##### DATA SHOWN #####

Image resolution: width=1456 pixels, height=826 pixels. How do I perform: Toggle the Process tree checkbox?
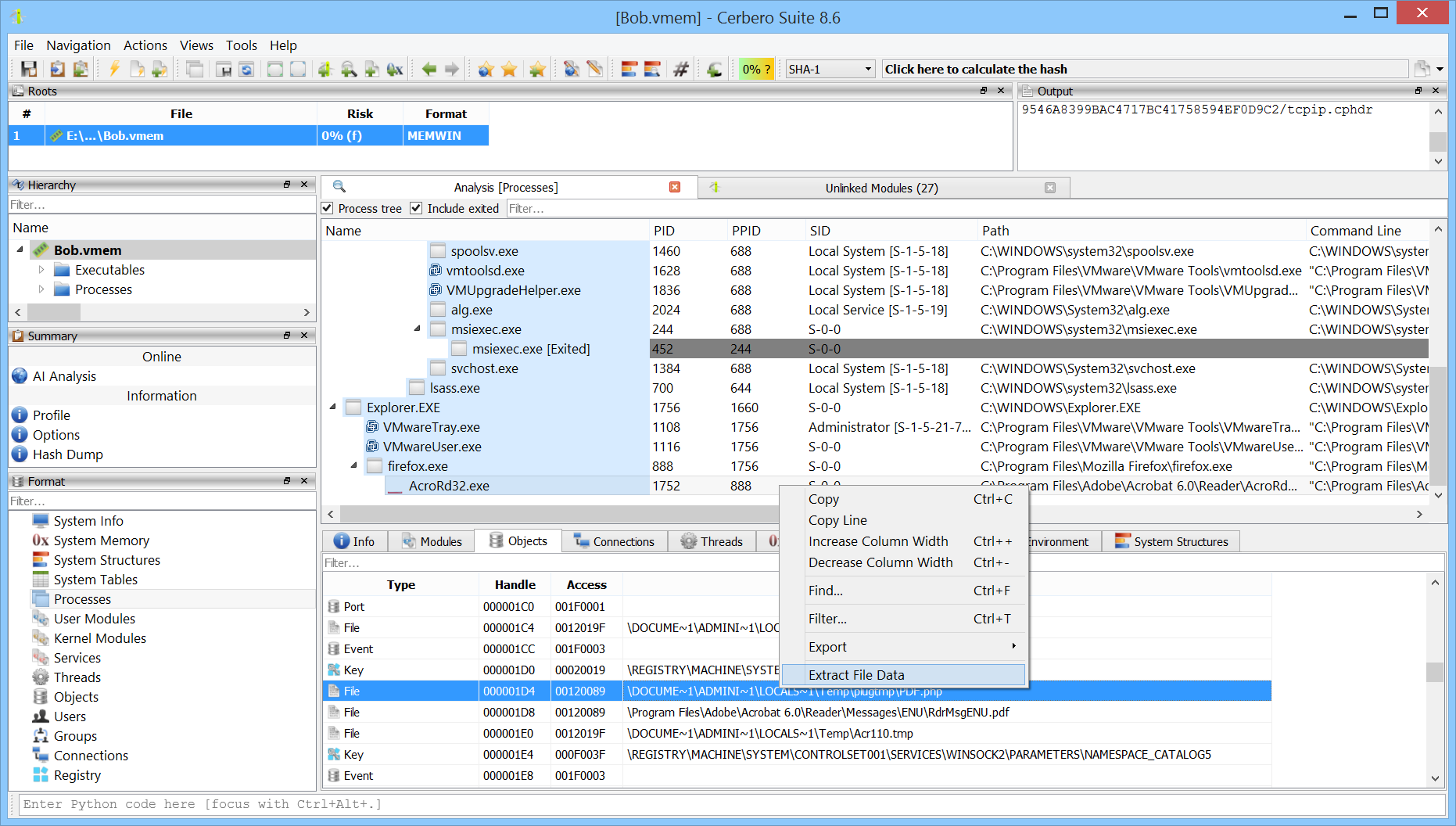click(328, 209)
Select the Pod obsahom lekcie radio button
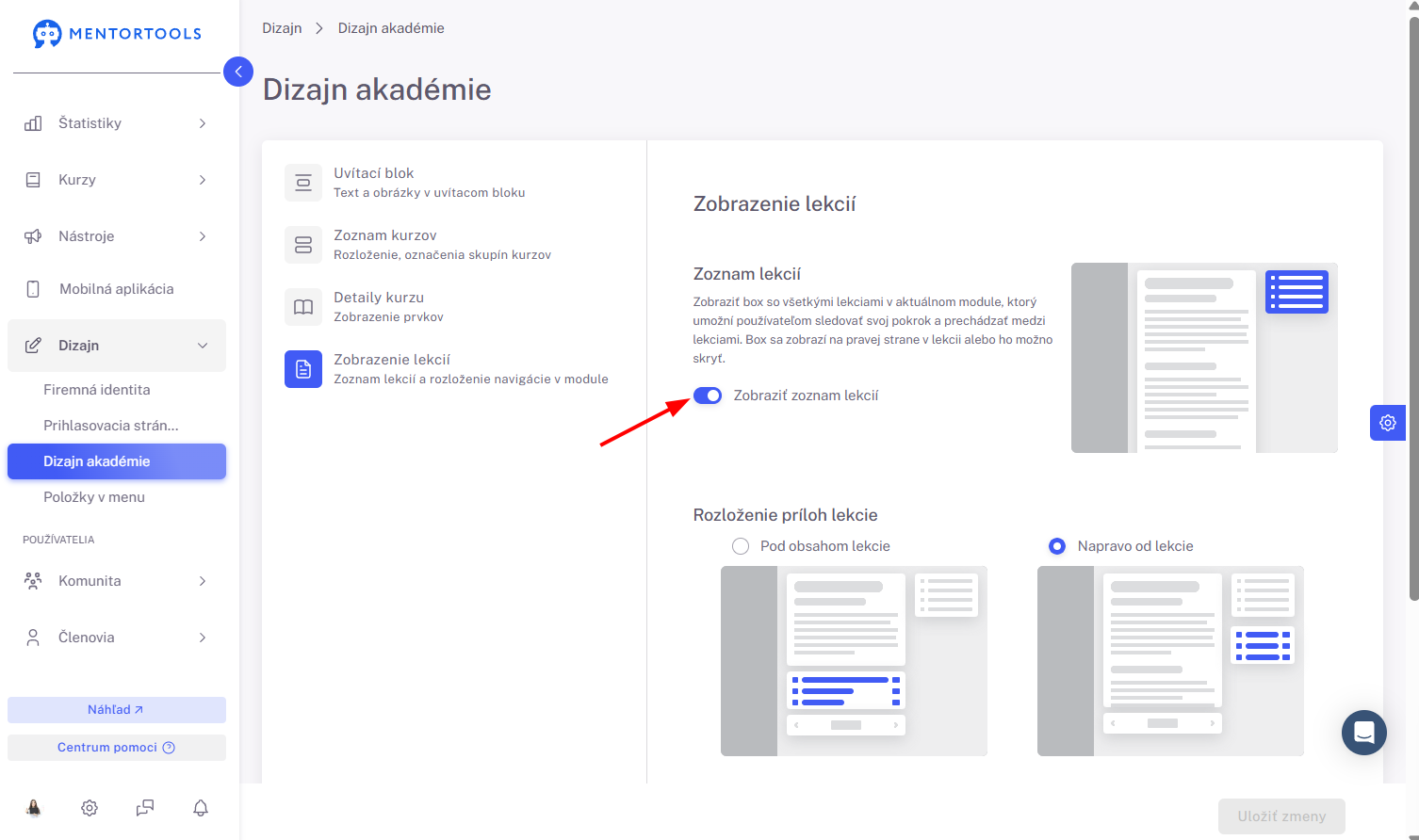This screenshot has width=1419, height=840. pos(741,546)

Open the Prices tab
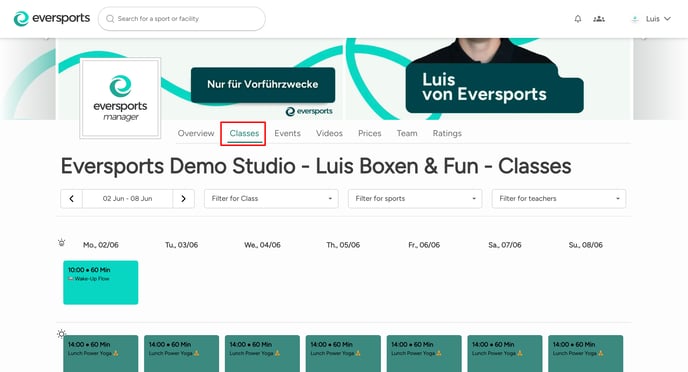[x=369, y=133]
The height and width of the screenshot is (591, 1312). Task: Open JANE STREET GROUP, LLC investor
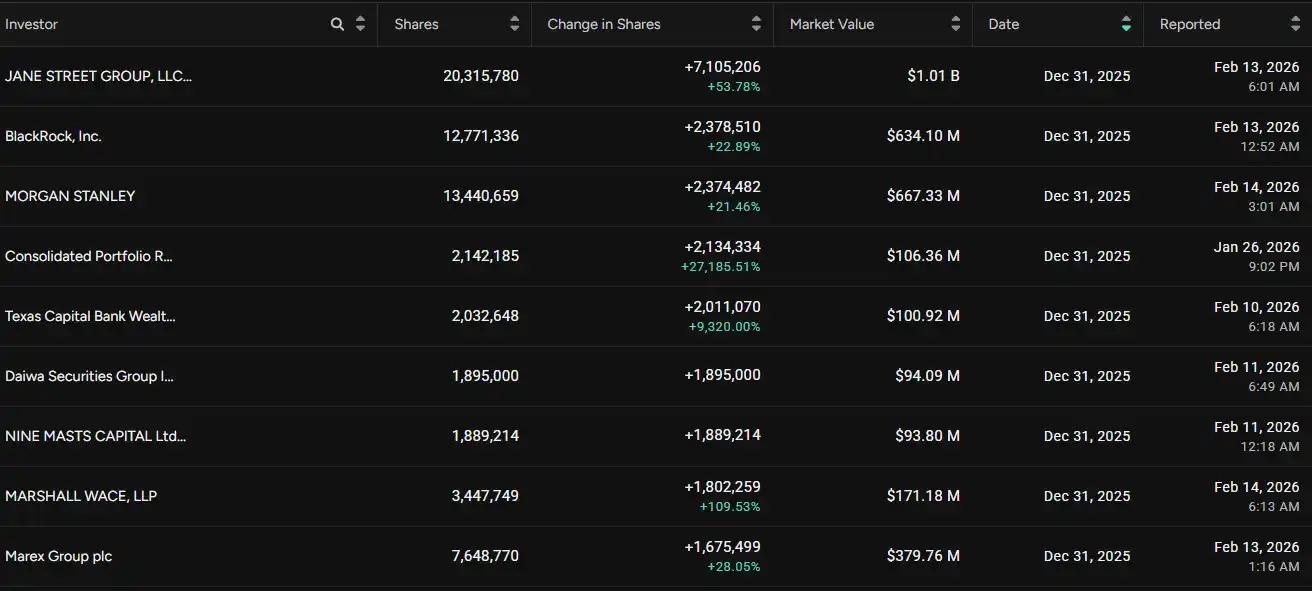[x=98, y=76]
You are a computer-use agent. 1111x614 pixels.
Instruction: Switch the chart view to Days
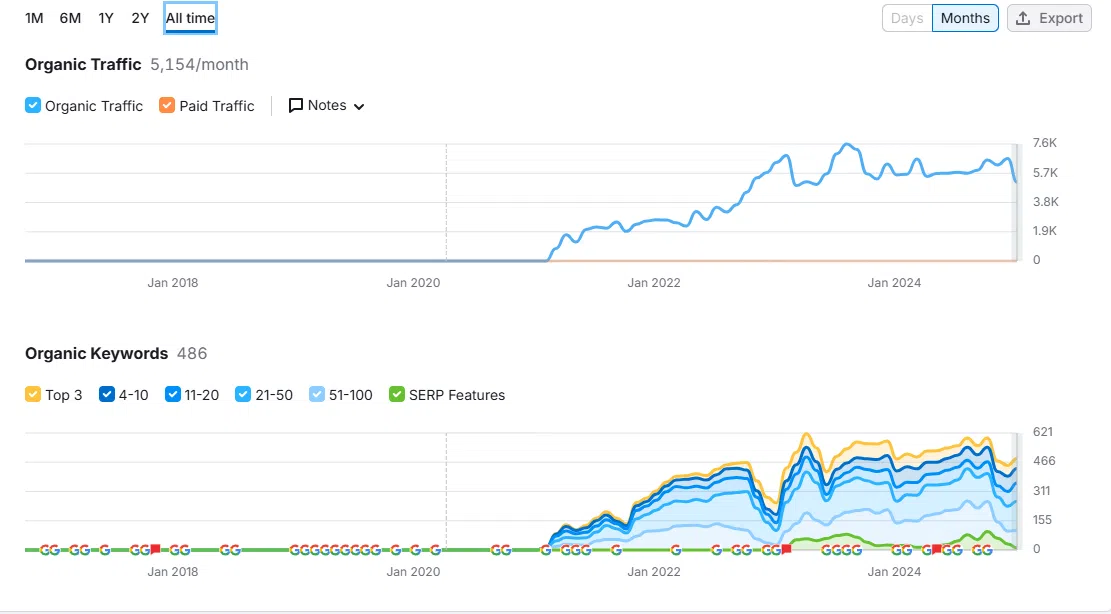pos(907,18)
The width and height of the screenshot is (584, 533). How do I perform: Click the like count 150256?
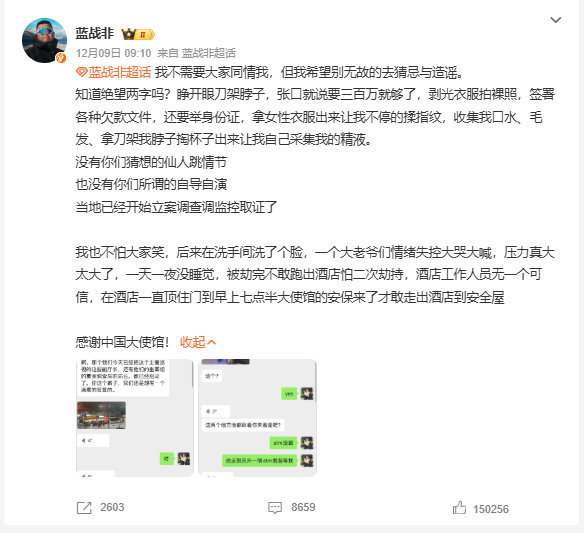point(491,509)
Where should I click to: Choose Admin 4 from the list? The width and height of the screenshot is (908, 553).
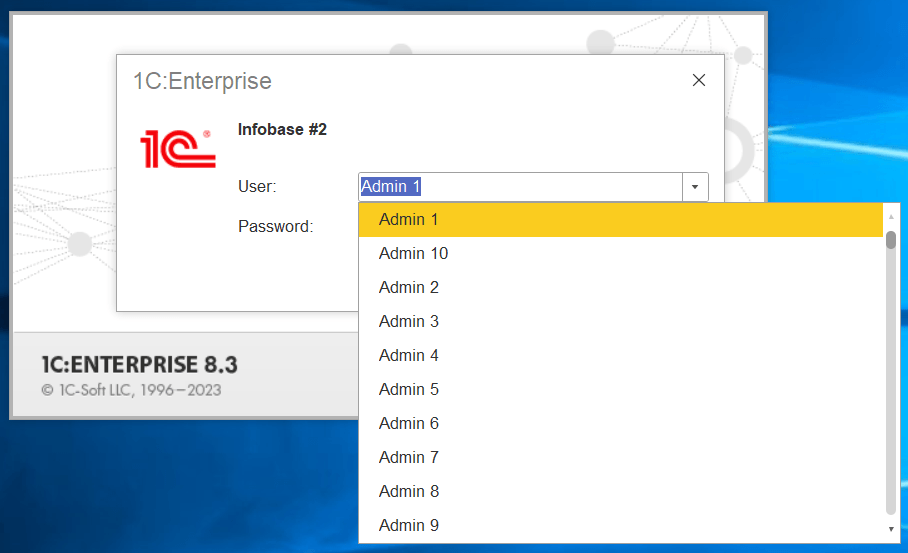click(409, 356)
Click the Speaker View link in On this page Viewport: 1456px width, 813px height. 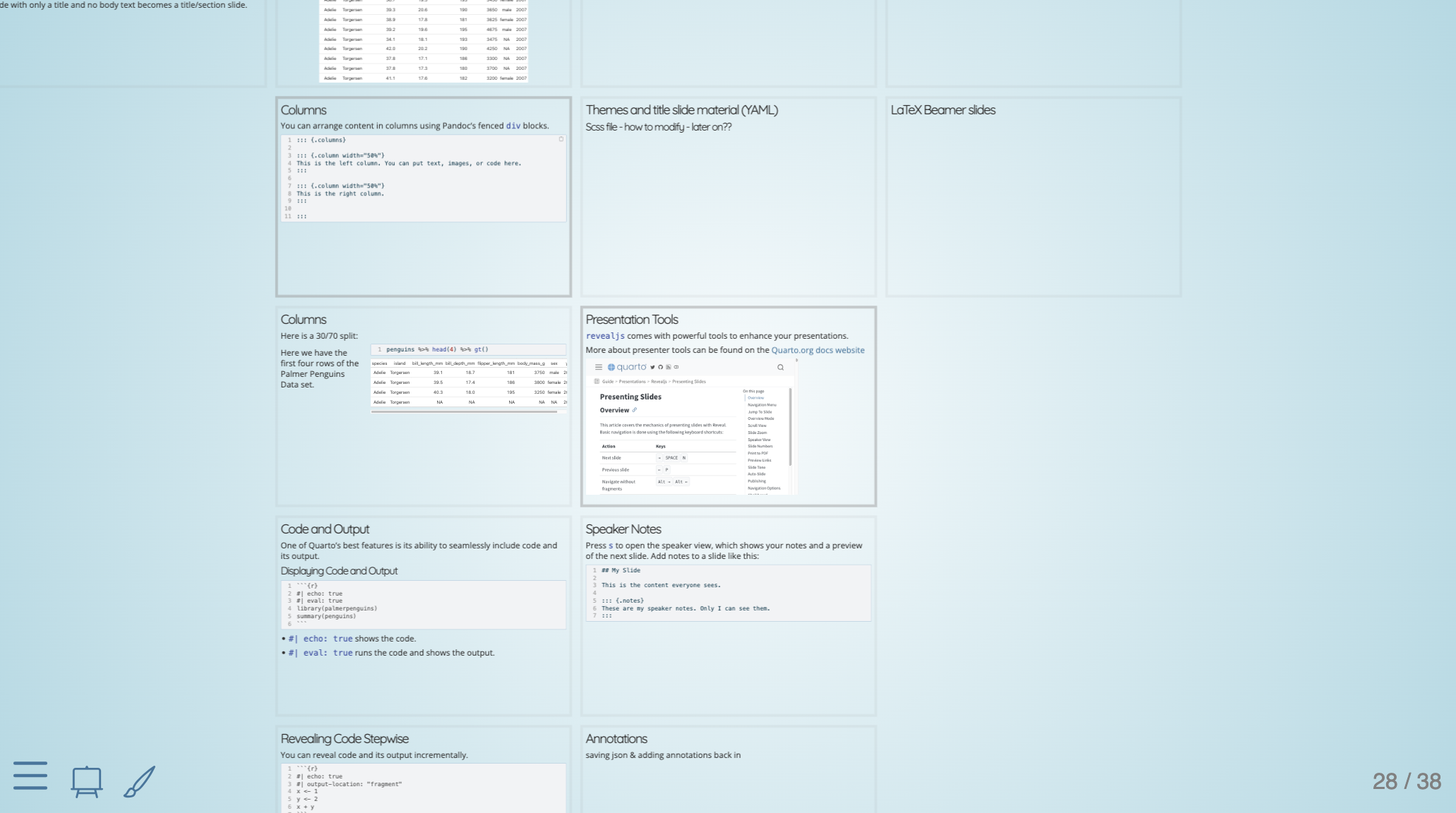click(759, 440)
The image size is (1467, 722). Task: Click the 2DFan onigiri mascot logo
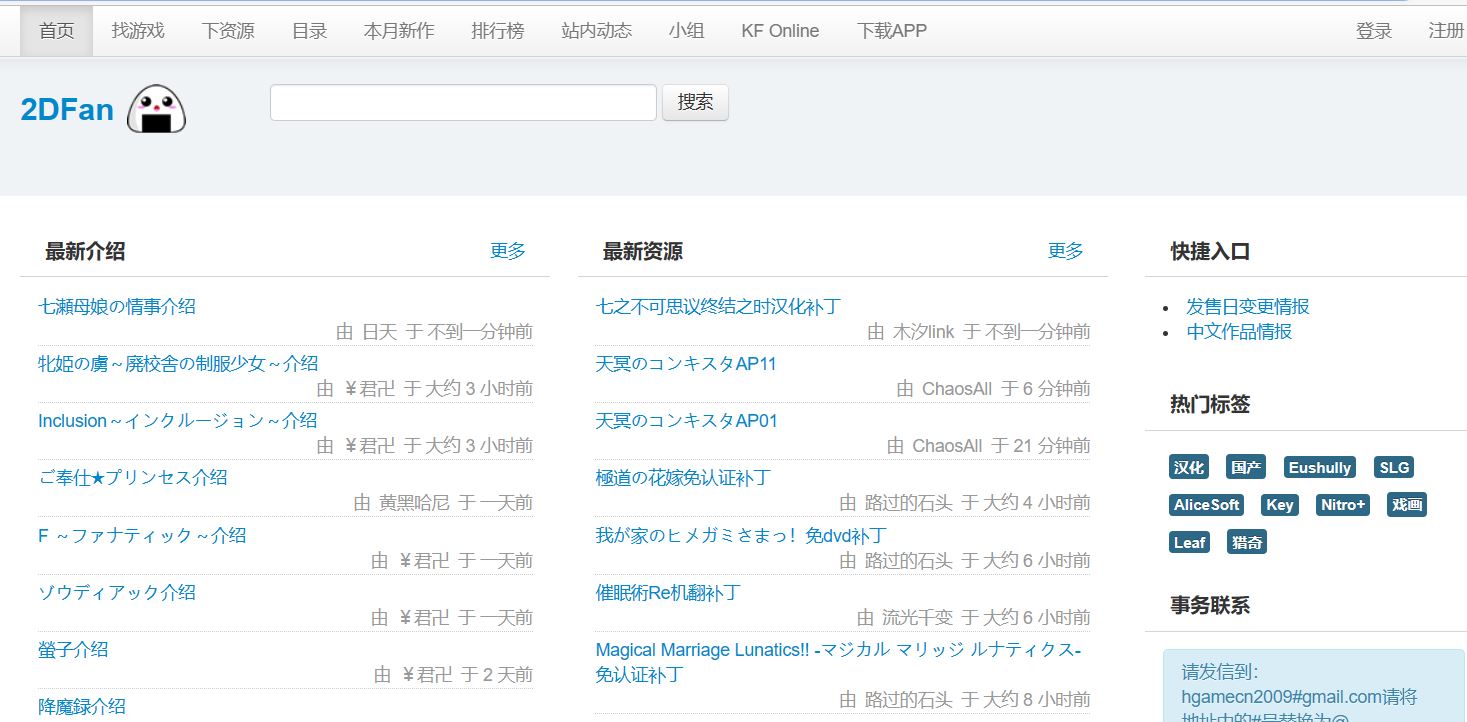[x=157, y=110]
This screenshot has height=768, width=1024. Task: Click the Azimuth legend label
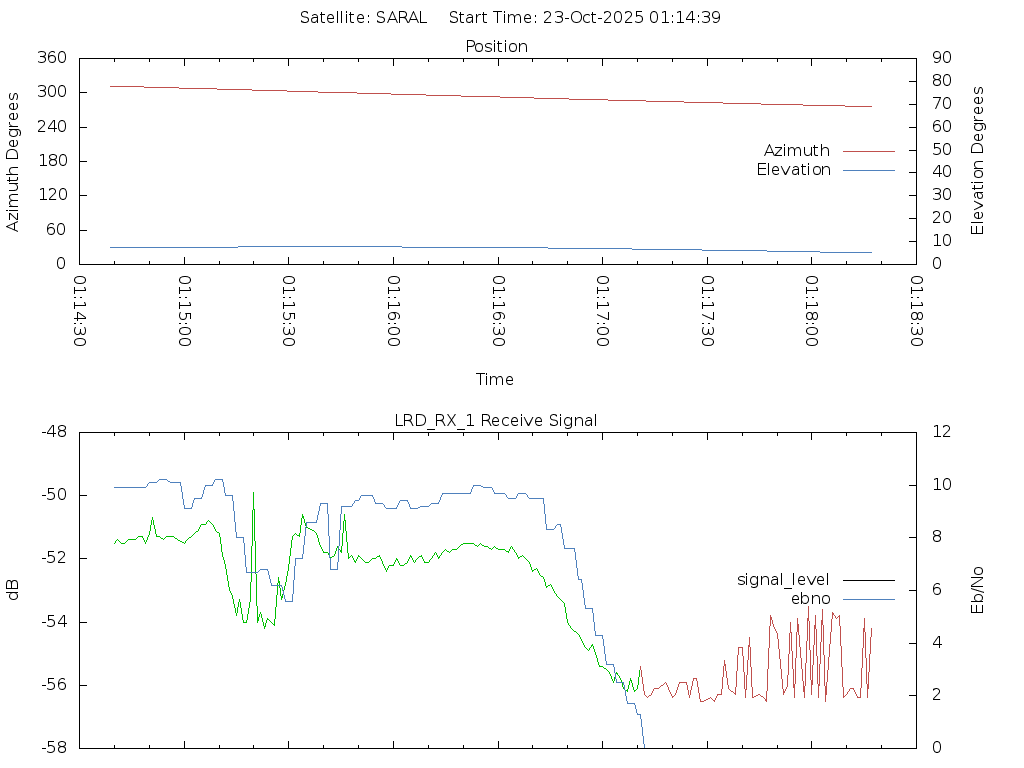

#####

### WHAT THE EXERCISE ASKS
Copy word for word the stretch of items above, from the first item through the line that contains "point(491,509)", leaving out the pictures.

### RESULT OF THE EXERCISE
Image resolution: width=1456 pixels, height=826 pixels. How do I perform: Toggle the Process tree checkbox?
click(328, 209)
Select the Pod obsahom lekcie radio button
This screenshot has width=1419, height=840. pos(741,546)

Open the Prices tab
[x=369, y=133]
The height and width of the screenshot is (591, 1312). Task: Open JANE STREET GROUP, LLC investor
[x=98, y=76]
You are a computer-use agent. 1111x614 pixels.
Instruction: Switch the chart view to Days
pos(907,18)
The width and height of the screenshot is (584, 533). How do I perform: Click the like count 150256?
point(491,509)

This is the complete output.